Pick up the passage on Venezuela's government–opposition talks after its final sentence and continue it.

**Text passage:**

*** Begin section ***

President Nicolas Maduro and Venezuela’s opposition leaders are to meet Thursday for talks aimed at ending two months of deadly anti-government protests. The agreed to dialogue would be unprecedented under Maduro, who succeeded Hugo Chavez last year following the long-standing leader’s death from cancer.
Opposition leader and former presidential candidate Henrique Capriles, who narrowly lost the presidency to Maduro last year, has also confirmed he would attend the talks.
“I say to our people: I will go tomorrow to defend the truth,” said Capriles, who is the governor of the state of Miranda and a member of the Democratic Unity Roundtable coalition or MUD.
“We will tell the government the truth so the country opens its eyes, so that we understand that all this has to change,” he said.
Since early February, 39 people have died and 600 have been wounded in clashes between security forces and protesters angered by soaring crime, high inflation and shortages of basic goods such as toilet paper, which they blame on Maduro’s socialist government.
At least three opposition leaders have been jailed in recent weeks over the protests.

*** End section ***

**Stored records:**
*** Begin section ***

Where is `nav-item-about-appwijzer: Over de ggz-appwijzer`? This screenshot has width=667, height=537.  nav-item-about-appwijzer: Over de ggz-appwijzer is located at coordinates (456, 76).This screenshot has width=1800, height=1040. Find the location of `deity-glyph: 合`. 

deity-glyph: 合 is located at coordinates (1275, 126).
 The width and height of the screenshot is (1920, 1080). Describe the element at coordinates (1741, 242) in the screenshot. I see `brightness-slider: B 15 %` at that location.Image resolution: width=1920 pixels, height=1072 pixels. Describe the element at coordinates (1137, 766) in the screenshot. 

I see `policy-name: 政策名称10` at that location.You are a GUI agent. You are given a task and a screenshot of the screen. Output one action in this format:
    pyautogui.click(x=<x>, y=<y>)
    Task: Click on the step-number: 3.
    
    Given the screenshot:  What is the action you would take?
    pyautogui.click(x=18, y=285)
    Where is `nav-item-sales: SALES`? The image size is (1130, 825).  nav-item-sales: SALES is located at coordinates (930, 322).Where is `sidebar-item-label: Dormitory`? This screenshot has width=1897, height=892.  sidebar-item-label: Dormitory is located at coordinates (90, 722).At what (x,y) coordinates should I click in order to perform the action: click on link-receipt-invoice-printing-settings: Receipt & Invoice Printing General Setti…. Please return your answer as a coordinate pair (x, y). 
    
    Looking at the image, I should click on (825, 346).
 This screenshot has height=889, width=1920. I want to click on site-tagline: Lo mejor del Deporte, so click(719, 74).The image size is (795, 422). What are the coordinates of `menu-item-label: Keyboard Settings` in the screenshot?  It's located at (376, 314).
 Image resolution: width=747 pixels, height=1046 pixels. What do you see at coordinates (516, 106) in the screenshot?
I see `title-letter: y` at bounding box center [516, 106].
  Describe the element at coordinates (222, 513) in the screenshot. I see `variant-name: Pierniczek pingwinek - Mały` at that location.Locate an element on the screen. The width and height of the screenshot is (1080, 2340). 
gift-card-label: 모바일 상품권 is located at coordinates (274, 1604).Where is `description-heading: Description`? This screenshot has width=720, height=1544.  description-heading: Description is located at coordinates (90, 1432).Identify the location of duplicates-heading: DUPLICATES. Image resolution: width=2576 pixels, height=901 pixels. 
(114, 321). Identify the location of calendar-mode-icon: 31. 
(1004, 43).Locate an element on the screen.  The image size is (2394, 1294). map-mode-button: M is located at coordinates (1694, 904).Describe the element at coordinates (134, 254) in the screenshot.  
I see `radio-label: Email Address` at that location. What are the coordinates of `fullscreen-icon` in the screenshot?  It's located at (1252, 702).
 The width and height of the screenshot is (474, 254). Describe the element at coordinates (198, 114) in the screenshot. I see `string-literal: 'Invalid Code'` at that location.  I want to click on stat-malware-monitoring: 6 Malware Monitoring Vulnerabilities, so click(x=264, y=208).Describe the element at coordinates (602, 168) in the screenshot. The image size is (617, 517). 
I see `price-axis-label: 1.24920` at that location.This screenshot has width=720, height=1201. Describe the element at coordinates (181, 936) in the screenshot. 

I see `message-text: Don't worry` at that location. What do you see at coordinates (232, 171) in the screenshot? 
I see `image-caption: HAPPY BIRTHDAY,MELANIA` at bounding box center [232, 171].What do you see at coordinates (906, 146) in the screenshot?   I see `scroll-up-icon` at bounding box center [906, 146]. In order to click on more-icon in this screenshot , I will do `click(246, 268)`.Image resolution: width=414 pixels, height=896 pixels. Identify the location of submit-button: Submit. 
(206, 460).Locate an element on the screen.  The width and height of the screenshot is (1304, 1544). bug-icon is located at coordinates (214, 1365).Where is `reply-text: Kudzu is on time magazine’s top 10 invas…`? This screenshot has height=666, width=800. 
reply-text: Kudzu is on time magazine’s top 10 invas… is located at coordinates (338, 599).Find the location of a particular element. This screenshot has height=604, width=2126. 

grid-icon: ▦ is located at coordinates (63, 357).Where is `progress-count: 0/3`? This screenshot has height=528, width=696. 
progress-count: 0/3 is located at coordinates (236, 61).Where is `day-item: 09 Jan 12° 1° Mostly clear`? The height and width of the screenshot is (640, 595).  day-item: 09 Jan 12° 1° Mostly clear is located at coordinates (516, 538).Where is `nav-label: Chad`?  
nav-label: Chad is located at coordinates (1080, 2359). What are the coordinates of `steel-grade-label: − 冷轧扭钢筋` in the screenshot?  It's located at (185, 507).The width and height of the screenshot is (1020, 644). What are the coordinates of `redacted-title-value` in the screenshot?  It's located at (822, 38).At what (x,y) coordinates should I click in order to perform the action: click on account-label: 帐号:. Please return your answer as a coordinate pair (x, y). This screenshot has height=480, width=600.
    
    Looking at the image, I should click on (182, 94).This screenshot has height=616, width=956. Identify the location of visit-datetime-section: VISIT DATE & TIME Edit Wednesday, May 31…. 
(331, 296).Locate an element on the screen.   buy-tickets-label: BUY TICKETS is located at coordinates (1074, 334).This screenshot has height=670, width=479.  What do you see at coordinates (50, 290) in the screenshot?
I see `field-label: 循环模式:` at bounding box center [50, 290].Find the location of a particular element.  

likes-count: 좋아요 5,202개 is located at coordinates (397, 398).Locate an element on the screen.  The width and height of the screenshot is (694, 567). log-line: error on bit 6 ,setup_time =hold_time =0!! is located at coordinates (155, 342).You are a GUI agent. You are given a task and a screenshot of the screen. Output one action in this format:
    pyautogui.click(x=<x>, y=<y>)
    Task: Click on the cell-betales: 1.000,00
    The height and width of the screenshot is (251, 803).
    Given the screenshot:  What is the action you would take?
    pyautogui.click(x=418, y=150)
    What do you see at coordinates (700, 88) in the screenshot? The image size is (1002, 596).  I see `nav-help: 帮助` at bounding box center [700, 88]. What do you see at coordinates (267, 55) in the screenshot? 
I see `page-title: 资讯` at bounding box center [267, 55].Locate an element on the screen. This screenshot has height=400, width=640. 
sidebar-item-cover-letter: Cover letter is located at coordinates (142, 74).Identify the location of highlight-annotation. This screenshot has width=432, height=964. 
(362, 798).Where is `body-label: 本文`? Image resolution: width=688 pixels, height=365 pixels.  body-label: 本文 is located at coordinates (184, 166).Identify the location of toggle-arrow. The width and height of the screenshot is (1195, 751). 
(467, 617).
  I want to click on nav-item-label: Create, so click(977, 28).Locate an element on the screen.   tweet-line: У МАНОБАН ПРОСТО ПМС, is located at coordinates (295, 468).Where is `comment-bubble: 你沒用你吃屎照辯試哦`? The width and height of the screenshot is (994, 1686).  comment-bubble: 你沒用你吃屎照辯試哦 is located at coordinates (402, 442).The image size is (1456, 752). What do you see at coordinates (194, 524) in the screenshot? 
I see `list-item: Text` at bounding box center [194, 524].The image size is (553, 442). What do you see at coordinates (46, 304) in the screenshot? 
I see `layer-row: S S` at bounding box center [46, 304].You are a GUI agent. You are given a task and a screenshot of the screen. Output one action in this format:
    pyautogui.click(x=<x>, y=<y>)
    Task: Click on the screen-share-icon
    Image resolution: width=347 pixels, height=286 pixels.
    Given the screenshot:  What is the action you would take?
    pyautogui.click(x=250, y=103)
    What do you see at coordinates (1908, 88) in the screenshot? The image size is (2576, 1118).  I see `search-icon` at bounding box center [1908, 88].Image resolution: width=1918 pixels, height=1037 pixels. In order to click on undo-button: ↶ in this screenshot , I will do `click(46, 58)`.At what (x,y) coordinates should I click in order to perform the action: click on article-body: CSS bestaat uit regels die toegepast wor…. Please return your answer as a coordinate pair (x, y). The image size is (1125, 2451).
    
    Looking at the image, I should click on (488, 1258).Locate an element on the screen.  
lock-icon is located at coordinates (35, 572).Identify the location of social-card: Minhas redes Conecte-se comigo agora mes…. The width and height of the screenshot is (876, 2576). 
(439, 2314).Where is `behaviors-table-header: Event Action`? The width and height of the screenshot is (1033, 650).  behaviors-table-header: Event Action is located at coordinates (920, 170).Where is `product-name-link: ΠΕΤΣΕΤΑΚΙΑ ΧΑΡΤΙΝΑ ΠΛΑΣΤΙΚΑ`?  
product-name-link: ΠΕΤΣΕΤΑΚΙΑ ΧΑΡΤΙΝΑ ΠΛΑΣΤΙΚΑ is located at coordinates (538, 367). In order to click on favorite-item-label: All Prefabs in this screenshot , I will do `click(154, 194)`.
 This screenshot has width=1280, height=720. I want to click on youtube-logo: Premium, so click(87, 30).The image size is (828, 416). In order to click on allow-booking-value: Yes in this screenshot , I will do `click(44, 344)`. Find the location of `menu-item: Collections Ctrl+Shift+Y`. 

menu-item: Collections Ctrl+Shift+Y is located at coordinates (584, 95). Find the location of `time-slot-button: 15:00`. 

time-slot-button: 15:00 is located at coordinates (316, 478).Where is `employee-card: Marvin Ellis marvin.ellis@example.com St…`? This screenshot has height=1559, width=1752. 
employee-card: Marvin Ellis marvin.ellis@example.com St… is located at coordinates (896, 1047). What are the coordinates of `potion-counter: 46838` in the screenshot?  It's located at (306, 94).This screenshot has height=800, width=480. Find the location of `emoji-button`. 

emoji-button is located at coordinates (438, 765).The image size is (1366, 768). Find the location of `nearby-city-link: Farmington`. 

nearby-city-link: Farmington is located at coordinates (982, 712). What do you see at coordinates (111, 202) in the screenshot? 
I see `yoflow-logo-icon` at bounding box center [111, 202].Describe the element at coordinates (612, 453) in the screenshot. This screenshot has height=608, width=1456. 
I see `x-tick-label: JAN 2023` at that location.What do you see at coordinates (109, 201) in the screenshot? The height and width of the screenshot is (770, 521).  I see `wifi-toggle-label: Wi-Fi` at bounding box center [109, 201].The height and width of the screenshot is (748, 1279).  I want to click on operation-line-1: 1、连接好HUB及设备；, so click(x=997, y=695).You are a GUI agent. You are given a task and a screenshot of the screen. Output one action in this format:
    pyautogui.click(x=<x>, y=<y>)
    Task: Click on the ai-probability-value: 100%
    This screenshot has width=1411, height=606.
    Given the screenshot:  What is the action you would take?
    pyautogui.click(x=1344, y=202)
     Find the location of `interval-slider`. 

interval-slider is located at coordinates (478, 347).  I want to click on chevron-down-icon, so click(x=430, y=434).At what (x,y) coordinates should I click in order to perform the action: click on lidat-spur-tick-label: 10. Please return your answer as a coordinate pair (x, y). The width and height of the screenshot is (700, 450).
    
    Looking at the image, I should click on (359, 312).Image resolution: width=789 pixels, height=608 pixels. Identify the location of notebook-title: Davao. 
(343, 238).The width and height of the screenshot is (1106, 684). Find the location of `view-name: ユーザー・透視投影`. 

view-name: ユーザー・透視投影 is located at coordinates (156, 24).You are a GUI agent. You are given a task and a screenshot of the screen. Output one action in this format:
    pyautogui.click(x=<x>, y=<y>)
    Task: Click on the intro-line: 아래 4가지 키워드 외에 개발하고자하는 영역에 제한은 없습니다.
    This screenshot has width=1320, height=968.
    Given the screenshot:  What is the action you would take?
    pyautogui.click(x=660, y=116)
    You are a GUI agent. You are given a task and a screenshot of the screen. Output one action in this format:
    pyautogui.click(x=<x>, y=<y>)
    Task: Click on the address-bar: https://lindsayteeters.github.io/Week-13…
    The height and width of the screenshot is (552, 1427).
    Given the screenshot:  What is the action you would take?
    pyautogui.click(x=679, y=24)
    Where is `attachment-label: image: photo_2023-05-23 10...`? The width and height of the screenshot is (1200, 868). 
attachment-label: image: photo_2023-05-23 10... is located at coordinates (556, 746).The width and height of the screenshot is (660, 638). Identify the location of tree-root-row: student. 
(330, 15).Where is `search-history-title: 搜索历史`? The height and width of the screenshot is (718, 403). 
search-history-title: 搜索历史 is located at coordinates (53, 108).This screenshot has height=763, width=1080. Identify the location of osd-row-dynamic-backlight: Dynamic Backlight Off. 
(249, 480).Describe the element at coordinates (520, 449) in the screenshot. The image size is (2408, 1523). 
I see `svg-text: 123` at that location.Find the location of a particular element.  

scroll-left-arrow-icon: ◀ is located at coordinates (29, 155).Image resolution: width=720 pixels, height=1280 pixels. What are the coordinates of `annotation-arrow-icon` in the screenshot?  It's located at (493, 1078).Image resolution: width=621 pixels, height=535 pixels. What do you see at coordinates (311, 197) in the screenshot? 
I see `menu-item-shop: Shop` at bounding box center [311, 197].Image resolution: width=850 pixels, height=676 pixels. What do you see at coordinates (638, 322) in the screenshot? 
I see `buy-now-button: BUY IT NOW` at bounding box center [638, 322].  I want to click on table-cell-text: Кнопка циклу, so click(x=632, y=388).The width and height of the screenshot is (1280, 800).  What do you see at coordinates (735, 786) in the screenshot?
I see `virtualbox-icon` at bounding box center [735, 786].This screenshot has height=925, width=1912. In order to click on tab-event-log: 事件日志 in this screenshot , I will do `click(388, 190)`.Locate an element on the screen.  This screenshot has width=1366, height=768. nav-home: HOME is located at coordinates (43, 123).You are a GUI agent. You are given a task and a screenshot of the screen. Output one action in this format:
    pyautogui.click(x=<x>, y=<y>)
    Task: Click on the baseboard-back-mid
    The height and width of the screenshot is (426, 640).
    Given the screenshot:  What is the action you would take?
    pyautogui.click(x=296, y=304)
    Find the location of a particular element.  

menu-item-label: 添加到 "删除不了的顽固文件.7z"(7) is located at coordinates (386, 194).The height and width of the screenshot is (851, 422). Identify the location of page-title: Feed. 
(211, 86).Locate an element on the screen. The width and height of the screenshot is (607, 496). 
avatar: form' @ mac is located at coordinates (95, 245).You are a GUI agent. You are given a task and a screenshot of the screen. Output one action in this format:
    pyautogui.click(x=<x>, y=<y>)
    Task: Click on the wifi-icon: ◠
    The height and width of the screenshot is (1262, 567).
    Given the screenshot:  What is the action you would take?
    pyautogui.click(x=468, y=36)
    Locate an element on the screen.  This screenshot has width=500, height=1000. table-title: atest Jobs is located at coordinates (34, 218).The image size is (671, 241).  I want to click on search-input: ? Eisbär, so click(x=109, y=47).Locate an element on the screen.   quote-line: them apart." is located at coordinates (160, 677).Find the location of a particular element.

*** End section ***

**Your response:**
After preliminary negotiations on Tuesday, the two sides had agreed to the talks under the oversight of UNASUR, a regional South American grouping, and the Vatican.
Among the conditions set by the two sides for the talks was the presence of witnesses, including the Vatican’s secretary of state, Pietro Parolin, the Holy See’s former envoy to Venezuela.
“We want to convey the invitation of President Nicolas Maduro to His Holiness, Pope Francis,” for Parolin to act “as a good faith witness,” Venezuela’s foreign minister said in a letter sent Wednesday.
The Vatican has yet to publicly respond to the request, though it has previously indicated it was willing to mediate in the crisis.
However, it remains to be seen whether the government and the opposition will be able to negotiate their way to a solution.